Moustapha Guèye, 2è Tigre de Fass : « Ce que ma mère m’avait dit à propos de Manga II »

La lutte a perdu une belle opposition qui pouvait réunir Manga II et Moustapha Guèye à leur époque. Mais ce duel ne s’est pas tenu. Aujourd’hui, le 2ème Tigre de Fass se rappelle de cette période. Il revient sur les péripéties qui ont fait échouer le choc. Tapha se rappelle aussi des propos de sa mère à l’endroit du Roi des arènes.

Le combat tant rêvé des amateurs n’a pas eu lieu. Le duel entre Moustapha Guèye, 2ème Tigre de Fass, et Manga II, le Roi des arènes, était un rendez-vous rêvé des férus de la lutte. Le jeune frère de Mbaye Guèye revient sur les causes de l’échec de choc. « Je n’ai jamais refusé d’affronter Manga II. Ce sont les membres de mon encadrement et ma famille qui n’ont jamais voulu que je l’affronte. Mais attention, c’est vers la fin de la carrière de Manga que j’ai commencé à émerger dans l’arène. Par la suite, Manga avait arrêté, durant son absence, je me suis imposé. Au moment où je dominais l’arène, Manga avait décidé de revenir. Notre combat a été démarché par Idy Thiam. J’avais accepté l’offre. Je n’avais pas peur de Manga. J’ai suivi toute sa carrière. Je m’étais dit qu’il ne pouvait pas me battre tant que son crochet droit ne m’atteignait pas. J’avais déjà commencé à préparer la stratégie contre Manga. Mais Mbaye Guèye a refusé que je prenne ce combat. Son argument était que Manga avait signé son retour rien que pour me freiner. Beaucoup résumaient le retour de Manga sur une histoire mystique pour m’avoir.

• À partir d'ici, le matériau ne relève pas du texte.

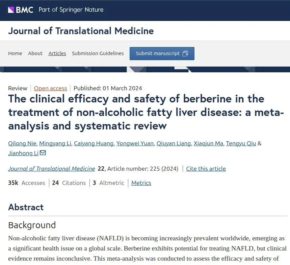Click author Yongwei Yuan link
The height and width of the screenshot is (265, 290).
(x=135, y=143)
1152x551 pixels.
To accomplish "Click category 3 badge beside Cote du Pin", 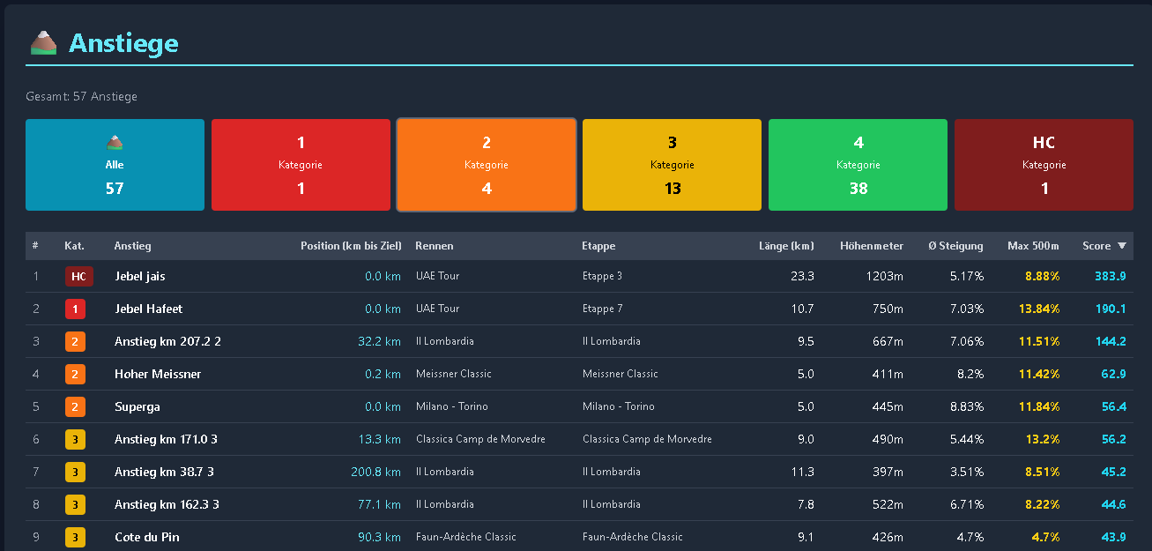I will (75, 537).
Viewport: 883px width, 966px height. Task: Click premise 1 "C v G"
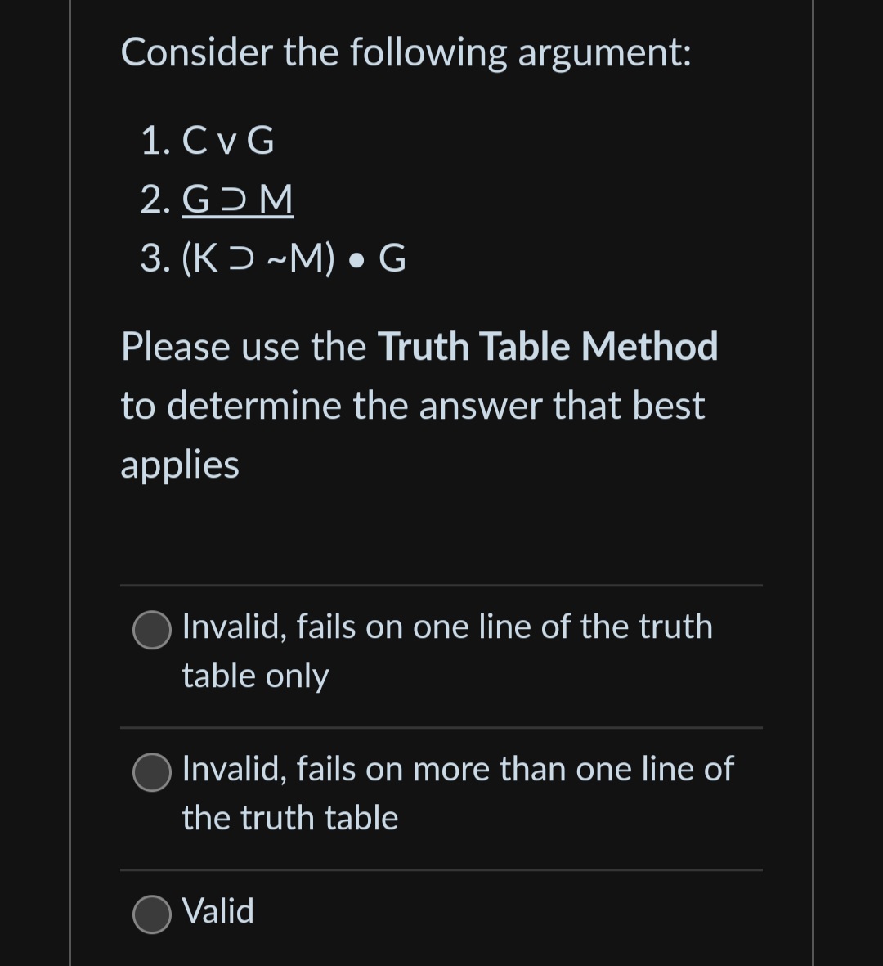[229, 141]
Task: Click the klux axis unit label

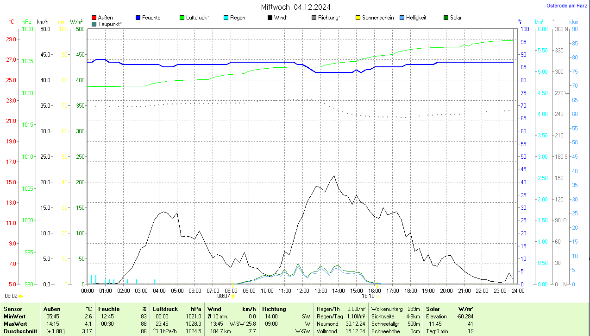Action: point(574,22)
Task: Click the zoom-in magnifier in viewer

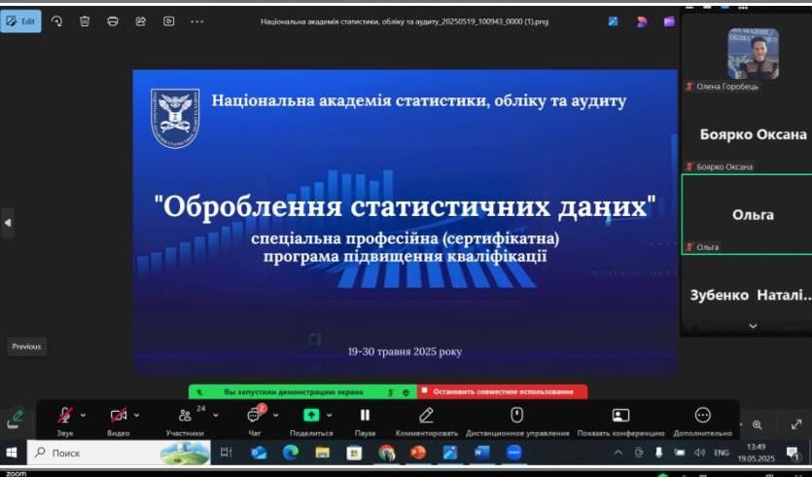Action: 758,424
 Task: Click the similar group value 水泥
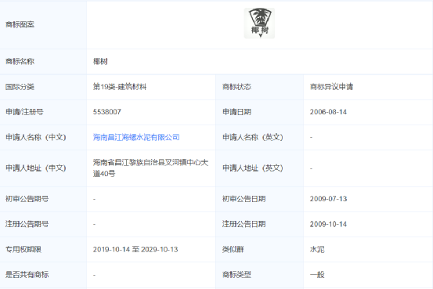coord(317,250)
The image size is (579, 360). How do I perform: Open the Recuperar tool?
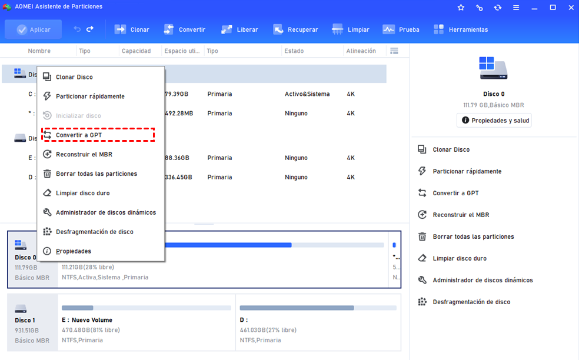point(295,29)
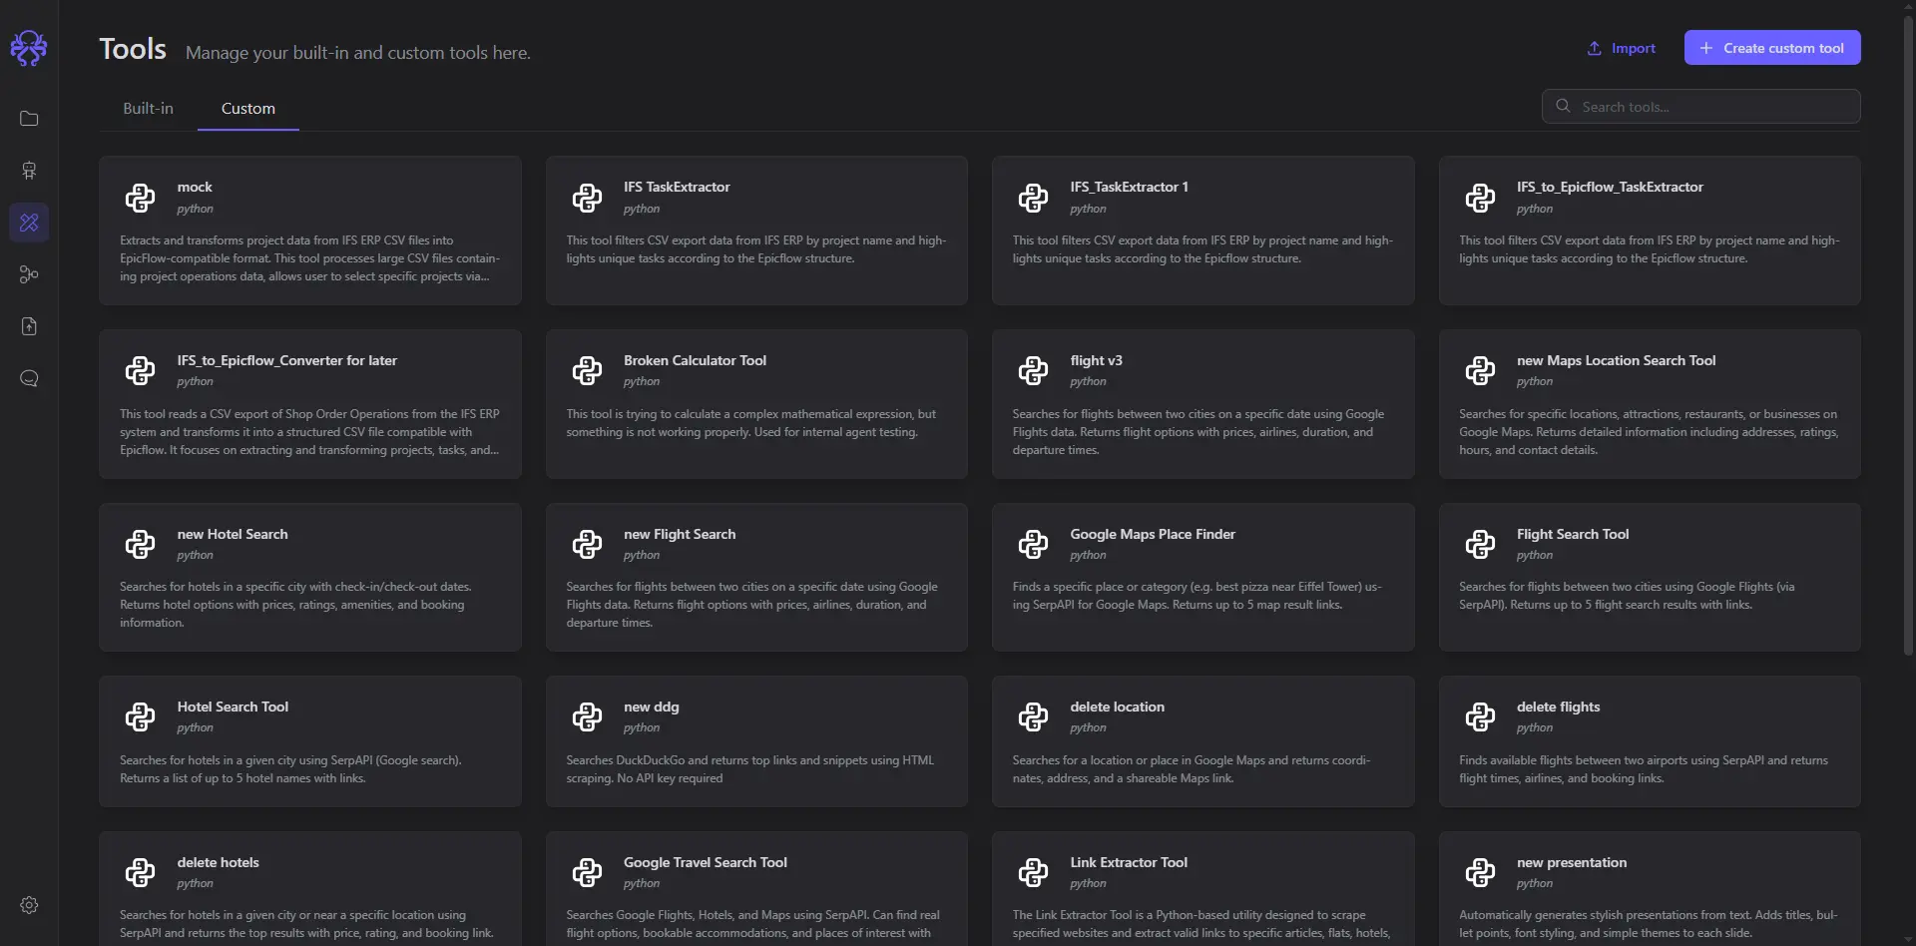
Task: Open the new ddg tool card
Action: click(x=755, y=741)
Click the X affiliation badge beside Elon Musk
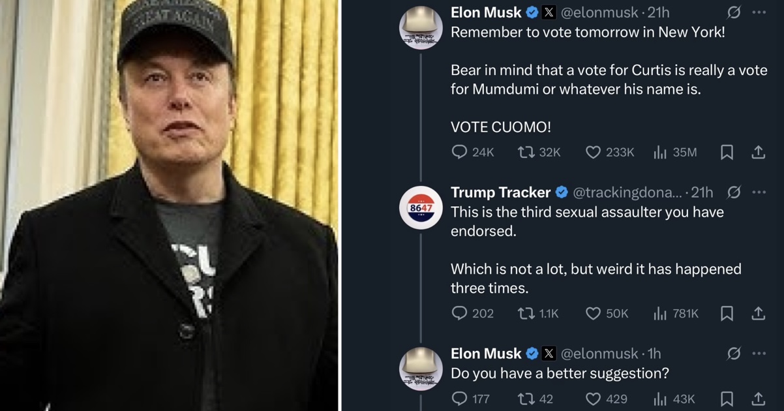 (549, 12)
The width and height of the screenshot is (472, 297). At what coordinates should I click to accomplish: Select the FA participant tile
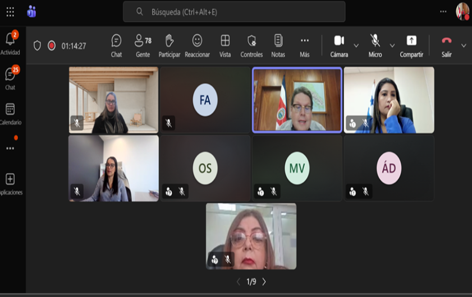tap(205, 100)
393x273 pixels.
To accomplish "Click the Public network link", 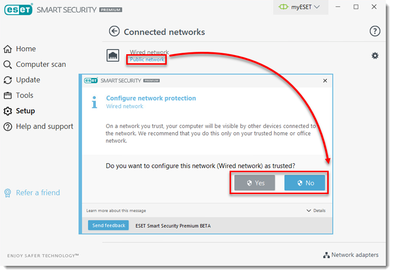I will 147,60.

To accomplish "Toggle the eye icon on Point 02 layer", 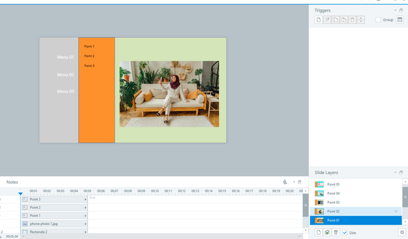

Ces réflexions venues de mon encadrement ont empêché mon combat contre Manga II », a expliqué Moustapha Guèye.

« Si tu ne peux pas réussir comme lui, mieux vaut arrêter la lutte »

Son combat contre Manga II n’a pas eu lieu. Tapha Guèye a un alibi pour se dédouaner. Car son staff n’était pas d’accord. Par contre sa mère était, elle, d’accord pour la tenue du combat. D’ailleurs, sa mère voulait que Tapha s’inspire de Manga pour réussir dans l’arène.  « Ma mère était, elle, d’accord pour que j’affronte Manga II. Elle était une dame très courageuse. Elle ne donnait pas de crédit au mystique. Elle disait que ses enfants n’étaient pas vulnérables mystiquement. Manga faisait partie des lutteurs les plus puissants. Il avait un coup de poing fatal. Il était l’un des plus grands champions que le Sénégal n’ait jamais connu. Trois ans après, j’ai voulu l’affronter. Puisque j’estimais que notre combat s’imposait. Mais il n’a pas eu lieu. Manga était une référence dans l’arène. La preuve, un jour de Tamkharit, ma mère était dans la cour de la maison en train de préparer le couscous pour le dîner. C’était aux Parcelles Assainies. On a montré Manga à la télé, dans l’émission Sport de chez nous. Il était devant sa voiture, en arrière-plan, son immeuble. Et ma mère m’a dit si tu ne peux pas réussir comme lui dans l’arène, mieux vaut arrêter la lutte dès maintenant. Inspire-toi de lui. Manga était une source de motivation pour les lutteurs », a précisé l’héritier de Mbaye Guèye.